Tag Archives: XTM

Public Defrag

I’m using this post to both keep my blog live and also organise my own thoughts on everything that’s been going on over the last six weeks.

We deployed the distributed components of our XTM integration to production and have pushed a number of projects through it. We delivered this project through a series of backlog driven sprints. It wasn’t without its challenges: requirements changes, unforeseen constraints and aggressive timelines. Some elements of test-driven development were employed (and very useful) as were domain-driven design.

On Wednesday I was delighted to receive a tweet from @kevin_irl announcing the open source publication of their .NET XLIFF 2.0 Object Model on GitHub. Coincidentally Wednesday was also the day that my copy of Bryan Schnabel’s “A Practical Guide to XLIFF 2.0” arrived from Amazon. One of my developers, Marta Borriello, is currently working on a prototype of the XLIFF Change Tracking module which includes support for inline markup inside of Ocelot with the hope that this will be part of XLIFF 2.1.

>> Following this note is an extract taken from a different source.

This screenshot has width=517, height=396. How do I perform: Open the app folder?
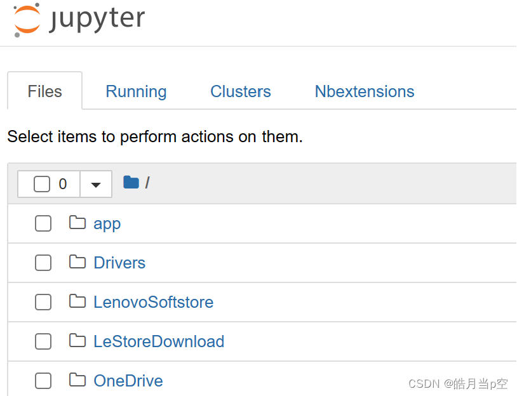point(107,223)
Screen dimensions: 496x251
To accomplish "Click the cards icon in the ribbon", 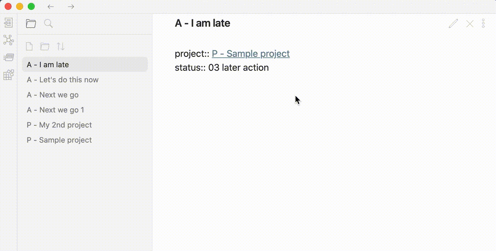I will point(8,57).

Machine Learning is one of my primary interests but sadly a tertiary focus after the “day job” and family (don’t you listen to their denials). Hot on the heels of machine learning is programming paradigms and languages. So with a peak in travel I decided to combine both and downloaded “Machine Learning Projects for .NET Developers” by Mathias Brandewinder and four F# courses from Pluralsight and got myself up to speed on functional programming. This turned out to be a really valuable exercise because I got to understand that functional programming gives you much more than immutable data and functions as first class objects. There’s sequences, partial application and composition to name a few. One day I plan to re-implement Review Sentinel’s core algorithms in F# but don’t hold your breath for a post about that.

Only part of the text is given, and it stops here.